Recast every line of the rows below as a JSON list of strings, one string per line, leaving out blank lines.
--- --- ---
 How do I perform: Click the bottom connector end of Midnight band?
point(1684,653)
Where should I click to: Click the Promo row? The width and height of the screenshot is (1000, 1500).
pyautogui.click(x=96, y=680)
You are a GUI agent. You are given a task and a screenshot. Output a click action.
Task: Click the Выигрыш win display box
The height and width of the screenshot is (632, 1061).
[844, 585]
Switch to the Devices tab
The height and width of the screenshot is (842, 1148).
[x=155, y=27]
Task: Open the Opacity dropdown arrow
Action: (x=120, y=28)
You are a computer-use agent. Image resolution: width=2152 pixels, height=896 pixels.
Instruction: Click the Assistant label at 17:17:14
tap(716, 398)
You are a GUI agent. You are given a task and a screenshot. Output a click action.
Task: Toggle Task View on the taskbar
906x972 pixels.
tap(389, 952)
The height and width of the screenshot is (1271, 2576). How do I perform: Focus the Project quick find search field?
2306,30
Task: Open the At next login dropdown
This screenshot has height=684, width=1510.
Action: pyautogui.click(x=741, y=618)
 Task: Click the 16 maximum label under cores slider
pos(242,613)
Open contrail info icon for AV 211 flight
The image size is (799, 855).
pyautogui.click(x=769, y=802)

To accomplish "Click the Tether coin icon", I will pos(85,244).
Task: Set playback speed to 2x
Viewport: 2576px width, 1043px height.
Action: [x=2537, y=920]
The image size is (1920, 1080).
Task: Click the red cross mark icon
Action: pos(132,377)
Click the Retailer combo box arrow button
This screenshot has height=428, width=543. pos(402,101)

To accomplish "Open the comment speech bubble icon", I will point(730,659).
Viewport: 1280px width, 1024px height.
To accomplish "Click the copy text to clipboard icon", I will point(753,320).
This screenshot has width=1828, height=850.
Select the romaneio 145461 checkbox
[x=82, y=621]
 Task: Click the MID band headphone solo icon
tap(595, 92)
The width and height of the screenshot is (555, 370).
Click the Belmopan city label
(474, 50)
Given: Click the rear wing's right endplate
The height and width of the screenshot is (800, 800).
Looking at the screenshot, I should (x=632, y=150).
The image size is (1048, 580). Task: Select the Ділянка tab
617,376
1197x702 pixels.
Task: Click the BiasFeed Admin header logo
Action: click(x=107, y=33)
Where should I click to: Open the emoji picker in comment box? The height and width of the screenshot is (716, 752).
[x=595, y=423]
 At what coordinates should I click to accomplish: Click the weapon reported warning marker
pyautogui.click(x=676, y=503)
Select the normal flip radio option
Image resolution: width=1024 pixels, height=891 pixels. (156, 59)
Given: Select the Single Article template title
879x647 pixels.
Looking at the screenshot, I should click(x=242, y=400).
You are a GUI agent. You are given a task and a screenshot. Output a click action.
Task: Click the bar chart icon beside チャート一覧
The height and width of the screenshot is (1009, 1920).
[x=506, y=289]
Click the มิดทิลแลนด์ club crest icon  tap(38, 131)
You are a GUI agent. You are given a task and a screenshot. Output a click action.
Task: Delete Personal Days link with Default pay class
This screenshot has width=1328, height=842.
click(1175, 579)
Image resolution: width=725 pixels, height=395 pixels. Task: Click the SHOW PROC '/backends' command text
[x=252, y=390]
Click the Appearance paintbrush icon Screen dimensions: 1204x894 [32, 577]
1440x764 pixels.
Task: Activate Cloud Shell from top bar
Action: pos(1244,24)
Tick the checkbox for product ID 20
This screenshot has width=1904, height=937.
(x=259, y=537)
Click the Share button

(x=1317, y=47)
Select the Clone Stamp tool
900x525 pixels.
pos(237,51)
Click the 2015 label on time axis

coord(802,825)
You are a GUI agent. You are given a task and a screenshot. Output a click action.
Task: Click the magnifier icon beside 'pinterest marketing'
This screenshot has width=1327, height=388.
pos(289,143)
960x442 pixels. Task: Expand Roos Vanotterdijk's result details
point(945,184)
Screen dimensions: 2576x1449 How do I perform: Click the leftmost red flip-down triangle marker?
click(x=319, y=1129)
--- --- ---
Answer for this exercise:
[
  " How do I perform: Click the bottom connector end of Midnight band?",
  "point(1684,653)",
  "Where should I click to: Click the Promo row? The width and height of the screenshot is (1000, 1500).",
  "pyautogui.click(x=96, y=680)",
  "You are a GUI agent. You are given a task and a screenshot. Output a click action.",
  "Task: Click the Выигрыш win display box",
  "The height and width of the screenshot is (632, 1061).",
  "[844, 585]",
  "Switch to the Devices tab",
  "The height and width of the screenshot is (842, 1148).",
  "[x=155, y=27]",
  "Task: Open the Opacity dropdown arrow",
  "Action: (x=120, y=28)",
  "You are a computer-use agent. Image resolution: width=2152 pixels, height=896 pixels.",
  "Instruction: Click the Assistant label at 17:17:14",
  "tap(716, 398)",
  "You are a GUI agent. You are given a task and a screenshot. Output a click action.",
  "Task: Toggle Task View on the taskbar",
  "906x972 pixels.",
  "tap(389, 952)",
  "The height and width of the screenshot is (1271, 2576). How do I perform: Focus the Project quick find search field?",
  "2306,30",
  "Task: Open the At next login dropdown",
  "This screenshot has height=684, width=1510.",
  "Action: pyautogui.click(x=741, y=618)",
  " Task: Click the 16 maximum label under cores slider",
  "pos(242,613)",
  "Open contrail info icon for AV 211 flight",
  "The image size is (799, 855).",
  "pyautogui.click(x=769, y=802)",
  "To accomplish \"Click the Tether coin icon\", I will pos(85,244).",
  "Task: Set playback speed to 2x",
  "Viewport: 2576px width, 1043px height.",
  "Action: [x=2537, y=920]",
  "The image size is (1920, 1080).",
  "Task: Click the red cross mark icon",
  "Action: pos(132,377)",
  "Click the Retailer combo box arrow button",
  "This screenshot has height=428, width=543. pos(402,101)",
  "To accomplish \"Open the comment speech bubble icon\", I will point(730,659).",
  "Viewport: 1280px width, 1024px height.",
  "To accomplish \"Click the copy text to clipboard icon\", I will point(753,320).",
  "This screenshot has width=1828, height=850.",
  "Select the romaneio 145461 checkbox",
  "[x=82, y=621]",
  " Task: Click the MID band headphone solo icon",
  "tap(595, 92)",
  "The width and height of the screenshot is (555, 370).",
  "Click the Belmopan city label",
  "(474, 50)",
  "Given: Click the rear wing's right endplate",
  "The height and width of the screenshot is (800, 800).",
  "Looking at the screenshot, I should (x=632, y=150).",
  "The image size is (1048, 580). Task: Select the Ділянка tab",
  "617,376",
  "1197x702 pixels.",
  "Task: Click the BiasFeed Admin header logo",
  "Action: click(x=107, y=33)",
  "Where should I click to: Open the emoji picker in comment box? The height and width of the screenshot is (716, 752).",
  "[x=595, y=423]",
  " At what coordinates should I click to accomplish: Click the weapon reported warning marker",
  "pyautogui.click(x=676, y=503)",
  "Select the normal flip radio option",
  "Image resolution: width=1024 pixels, height=891 pixels. (156, 59)",
  "Given: Select the Single Article template title",
  "879x647 pixels.",
  "Looking at the screenshot, I should click(x=242, y=400).",
  "You are a GUI agent. You are given a task and a screenshot. Output a click action.",
  "Task: Click the bar chart icon beside チャート一覧",
  "The height and width of the screenshot is (1009, 1920).",
  "[x=506, y=289]",
  "Click the มิดทิลแลนด์ club crest icon  tap(38, 131)",
  "You are a GUI agent. You are given a task and a screenshot. Output a click action.",
  "Task: Delete Personal Days link with Default pay class",
  "This screenshot has width=1328, height=842.",
  "click(1175, 579)",
  "Image resolution: width=725 pixels, height=395 pixels. Task: Click the SHOW PROC '/backends' command text",
  "[x=252, y=390]",
  "Click the Appearance paintbrush icon Screen dimensions: 1204x894 [32, 577]",
  "1440x764 pixels.",
  "Task: Activate Cloud Shell from top bar",
  "Action: pos(1244,24)",
  "Tick the checkbox for product ID 20",
  "This screenshot has width=1904, height=937.",
  "(x=259, y=537)",
  "Click the Share button",
  "(x=1317, y=47)",
  "Select the Clone Stamp tool",
  "900x525 pixels.",
  "pos(237,51)",
  "Click the 2015 label on time axis",
  "coord(802,825)",
  "You are a GUI agent. You are given a task and a screenshot. Output a click action.",
  "Task: Click the magnifier icon beside 'pinterest marketing'",
  "This screenshot has width=1327, height=388.",
  "pos(289,143)",
  "960x442 pixels. Task: Expand Roos Vanotterdijk's result details",
  "point(945,184)",
  "Screen dimensions: 2576x1449 How do I perform: Click the leftmost red flip-down triangle marker?",
  "click(x=319, y=1129)"
]